I recently added Ubuntu to the list, but ran into an issue when I tested an automated install. The installer complained it was “Unable to locate package puppet.”

In the preseed file, I tell the installer to also install this package with a pkgsel directive. (Later, using a late_command directive, the service is configured and started.)

d-i pkgsel/include string puppet

This worked great on Debian, but failed on the new Ubuntu mirror. It worked with the official mirror, though. After a bit of investigation, I discovered that the default Ubuntu install, unlike Debian, is configured for multiarch (at least on the releases I tested.)

debian:~$ lsb_release -a
Distributor ID: Debian
Description:    Debian GNU/Linux 10 (buster)
Release:        10
Codename:       buster
debian:~$ dpkg --print-foreign-architectures
debian:~$
ubuntu:~$ lsb_release -a
Distributor ID: Ubuntu
Description:    Ubuntu 18.04.5 LTS
Release:        18.04
Codename:       bionic
ubuntu:~$ dpkg --print-foreign-architectures
i386
ubuntu:~$

It was failing with the new mirror because I had limited the mirrored architectures to amd64, as I don’t have any 32-bit installs.

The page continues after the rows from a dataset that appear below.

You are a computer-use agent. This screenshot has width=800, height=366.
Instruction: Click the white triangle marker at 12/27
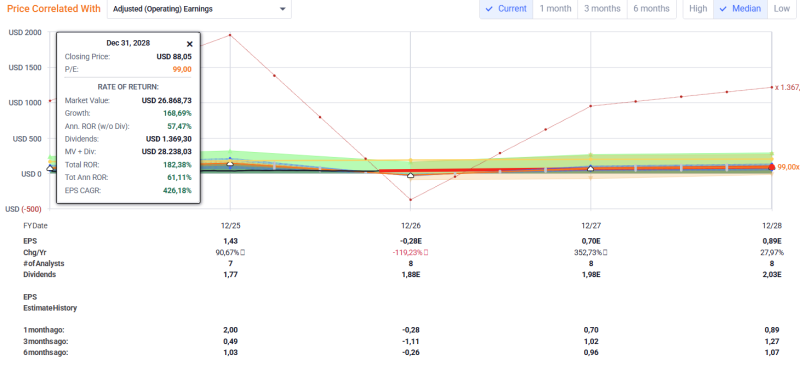591,168
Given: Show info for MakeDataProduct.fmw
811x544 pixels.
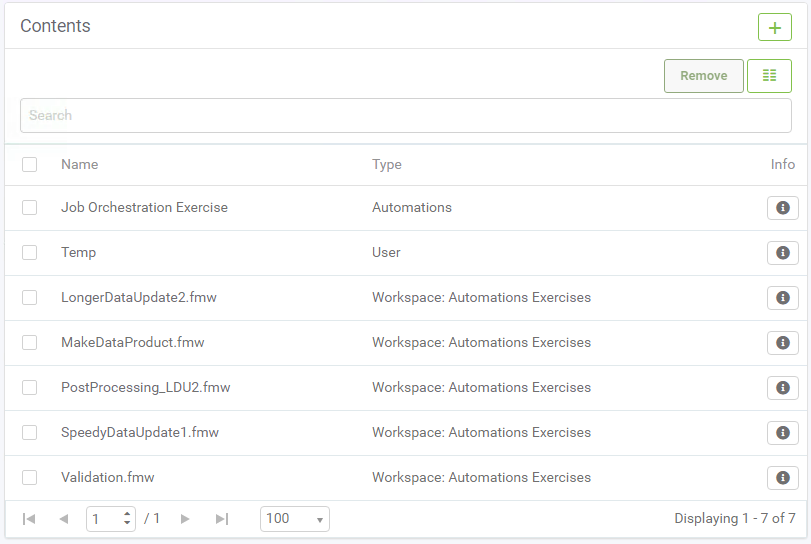Looking at the screenshot, I should point(783,342).
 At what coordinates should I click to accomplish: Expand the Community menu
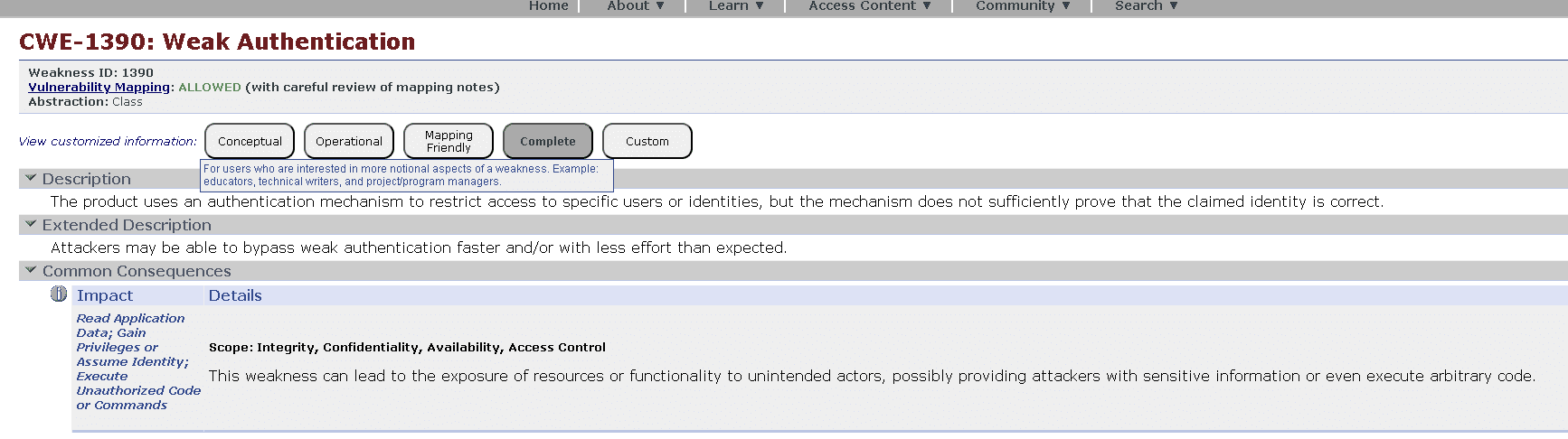click(1023, 6)
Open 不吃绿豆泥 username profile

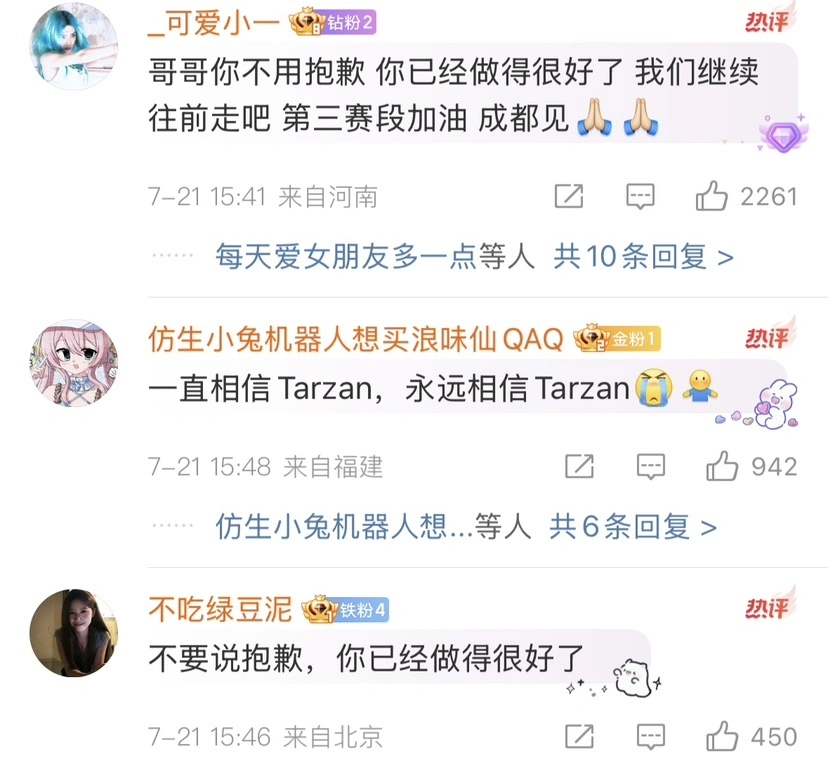click(x=220, y=609)
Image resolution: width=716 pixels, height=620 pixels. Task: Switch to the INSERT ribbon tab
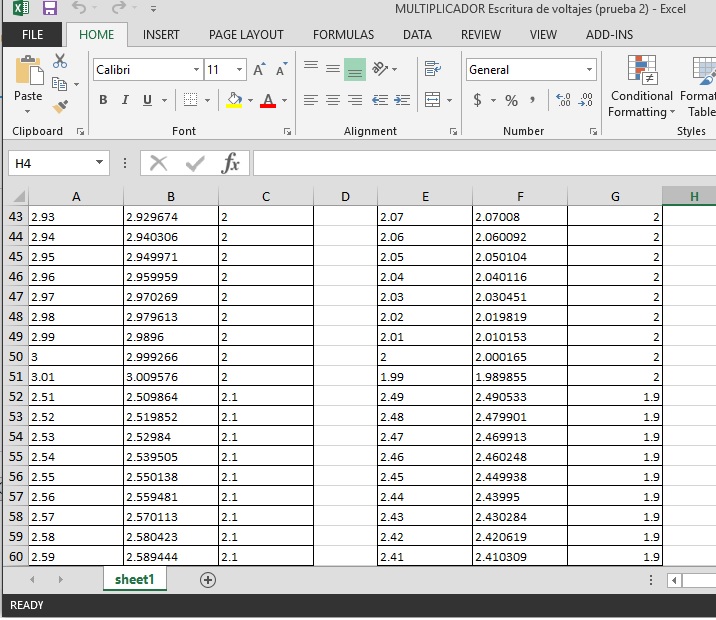pos(161,34)
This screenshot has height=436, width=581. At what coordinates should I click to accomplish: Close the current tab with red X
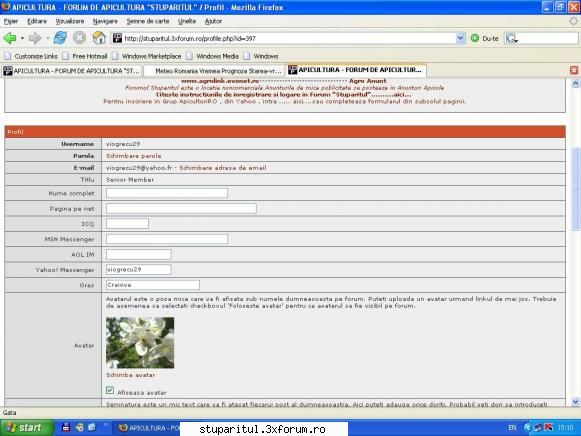pos(574,70)
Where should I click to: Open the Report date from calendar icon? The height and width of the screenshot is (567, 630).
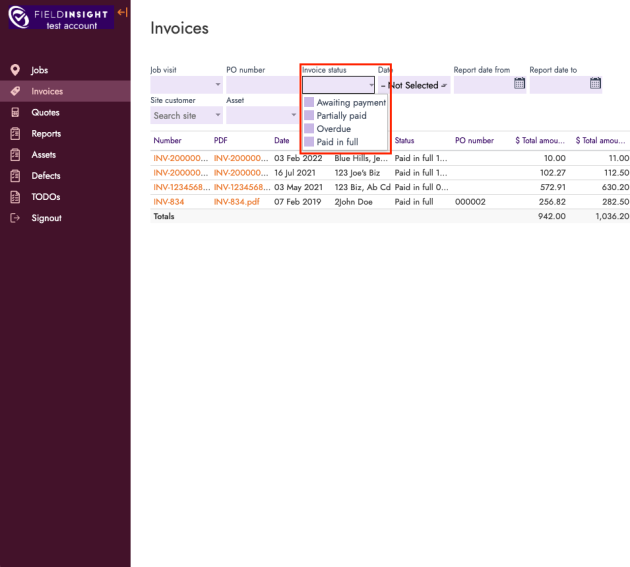tap(519, 84)
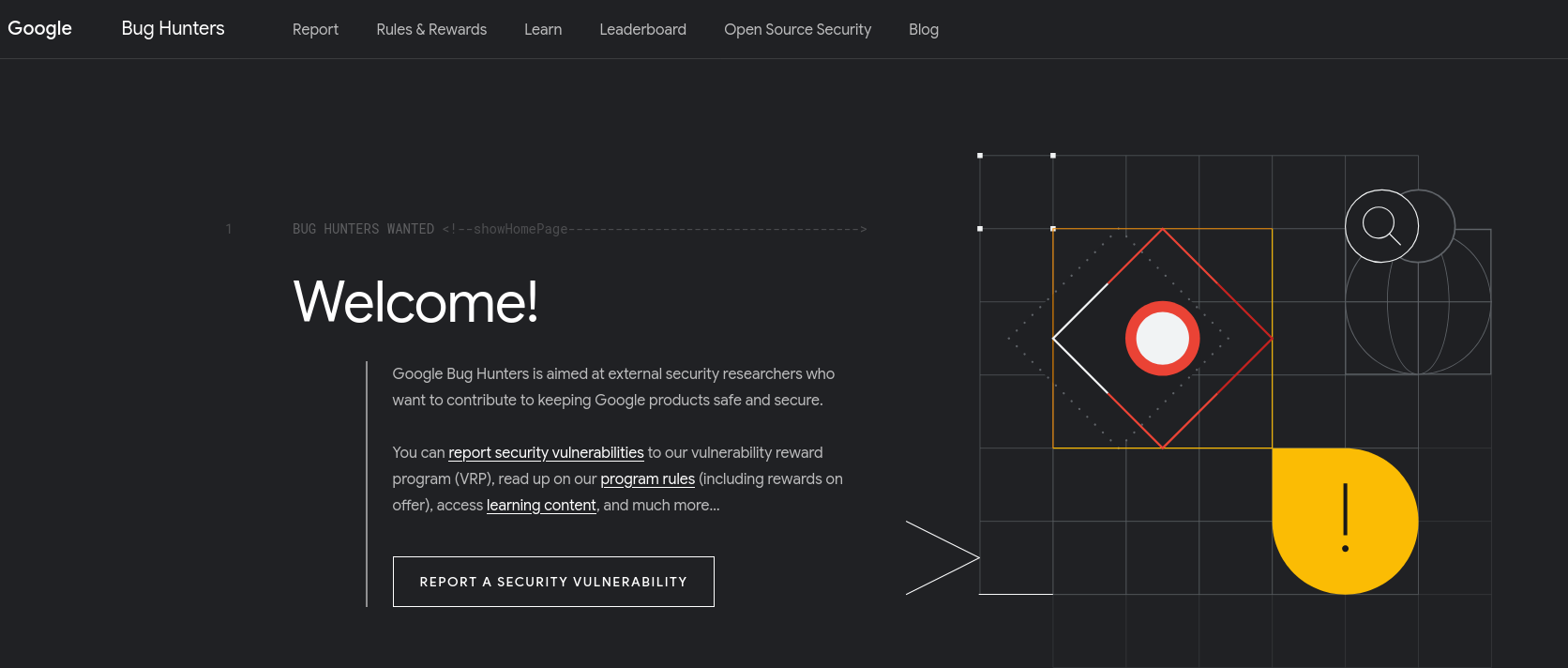
Task: Click the white arrow chevron graphic
Action: (x=942, y=557)
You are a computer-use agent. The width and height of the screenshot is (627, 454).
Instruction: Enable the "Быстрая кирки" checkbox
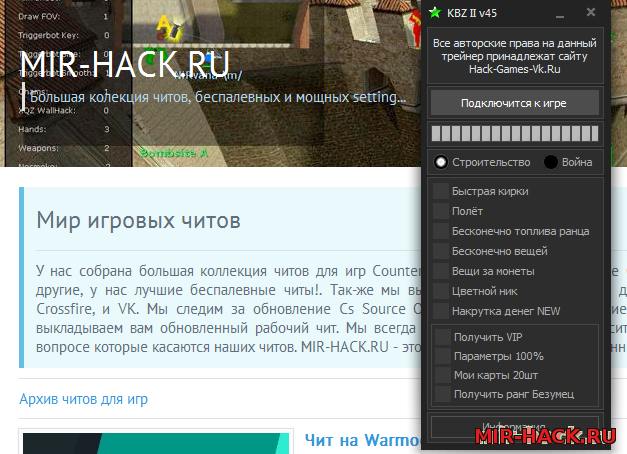coord(441,191)
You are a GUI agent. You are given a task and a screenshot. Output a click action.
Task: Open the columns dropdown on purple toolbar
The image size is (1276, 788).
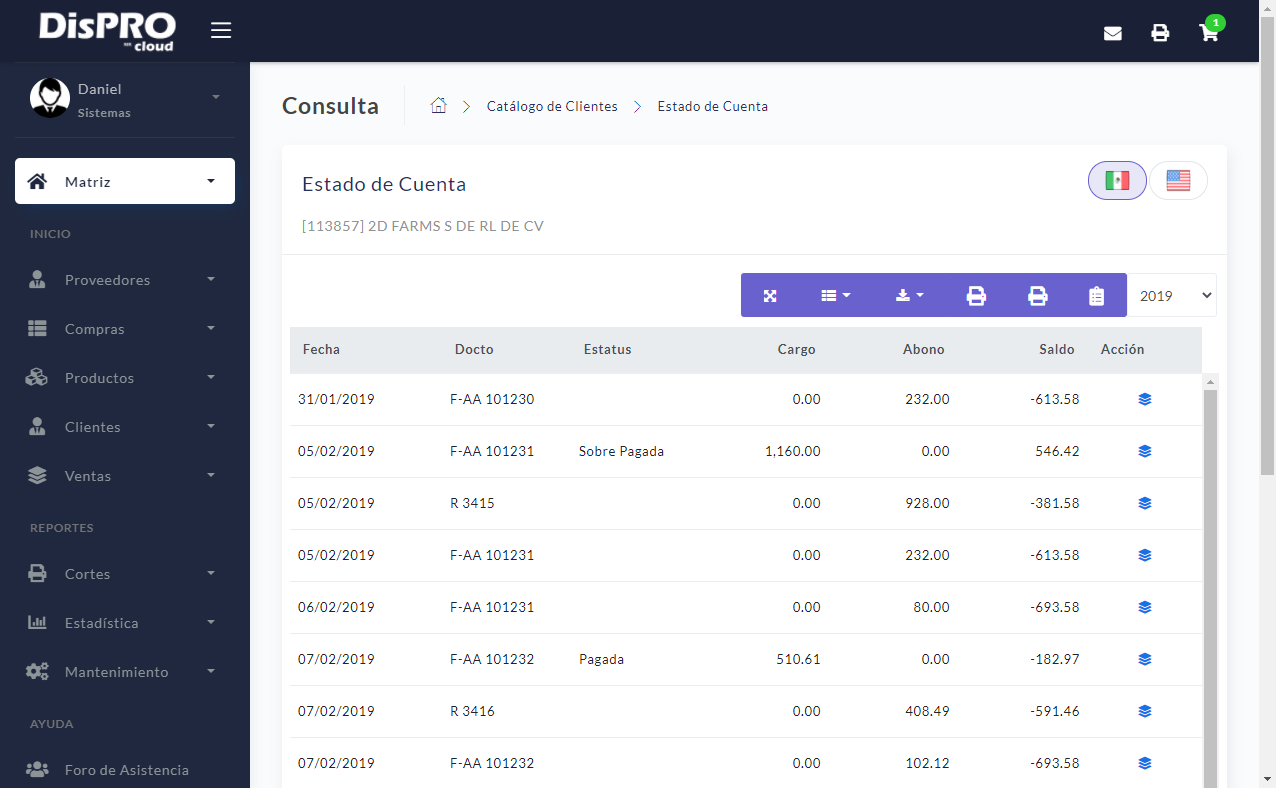coord(836,295)
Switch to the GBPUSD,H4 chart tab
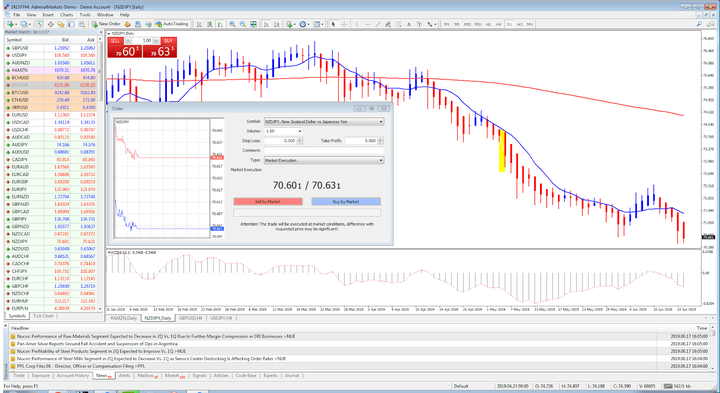Image resolution: width=720 pixels, height=393 pixels. 192,318
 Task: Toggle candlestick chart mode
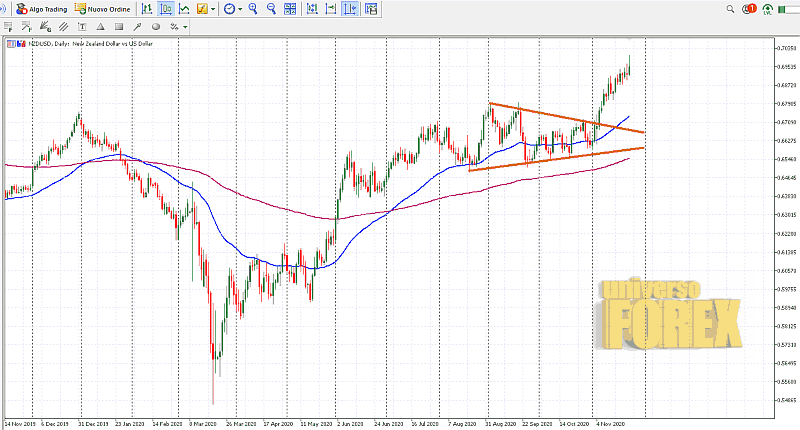(x=166, y=9)
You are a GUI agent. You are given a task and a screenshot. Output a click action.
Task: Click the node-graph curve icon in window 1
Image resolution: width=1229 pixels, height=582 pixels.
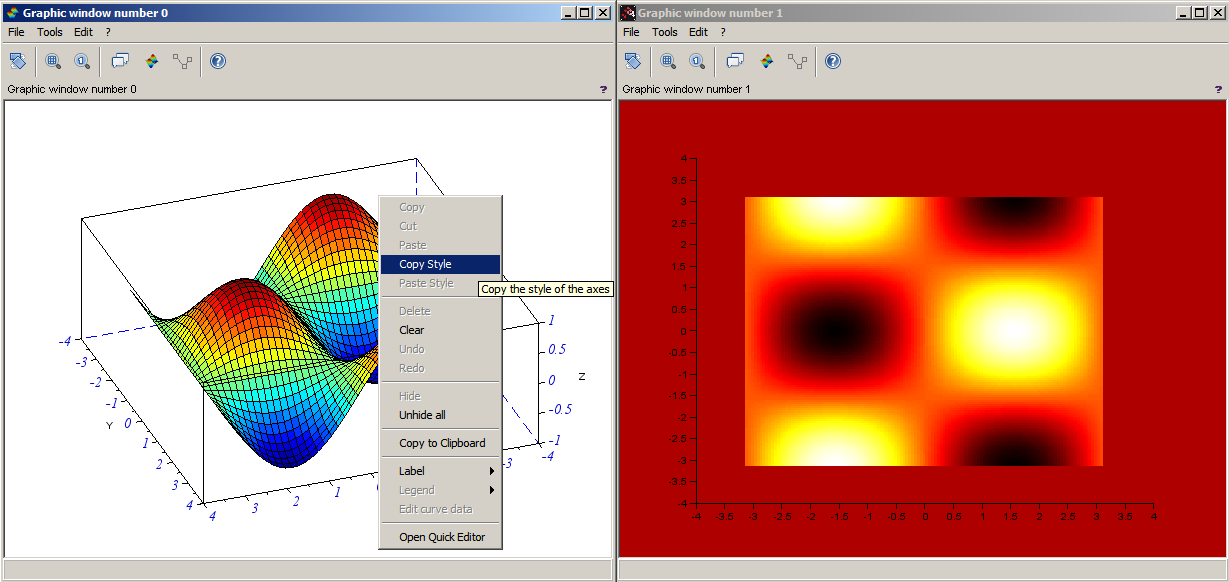(797, 61)
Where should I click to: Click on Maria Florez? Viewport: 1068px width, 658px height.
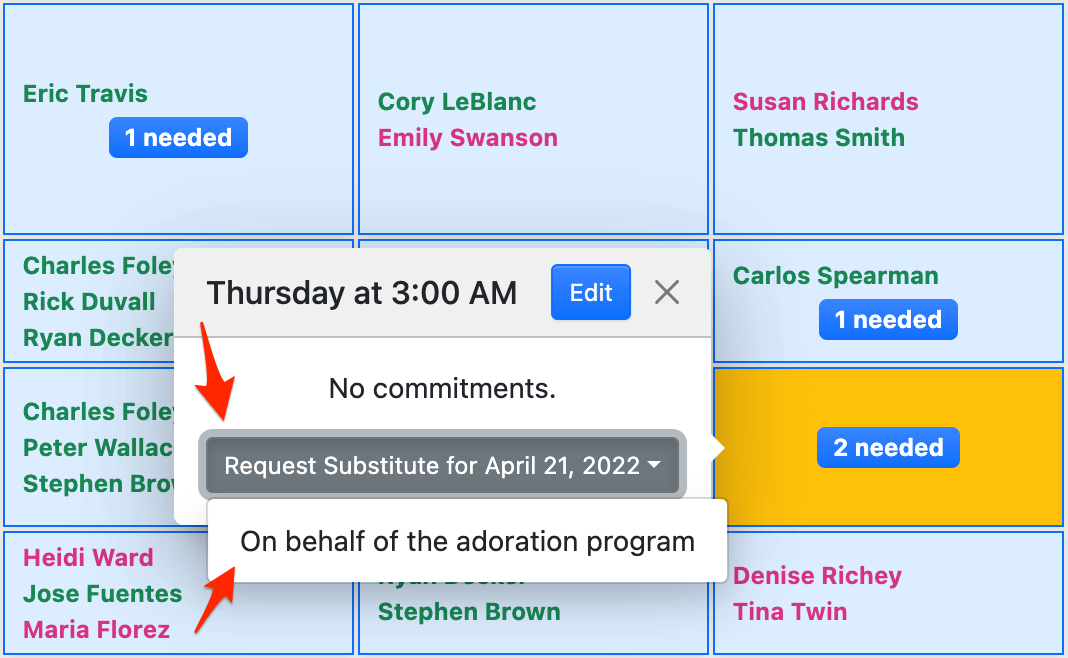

ARCH_INCLUDE="amd64 source"

Looking at my options to fix this, I could:

  1. remove the architecture with a dpkg --remove-architecture i386
  2. try to disable multiarch with a preseed command
  3. specify deb [arch=amd64] https://... in each of the apt sources to override the architectures apt uses
  4. add the i386 binaries to the mirror

I wanted others to be able to use this without any additional configuration so I chose the last option and just added i386 to the list in ftpsync-ubuntu.conf and manually ran the mirror script.

ARCH_INCLUDE="amd64 i386 source"

This added about 300GB to the local archive. Now, I have fully-automated PXE netboot installs for Ubuntu.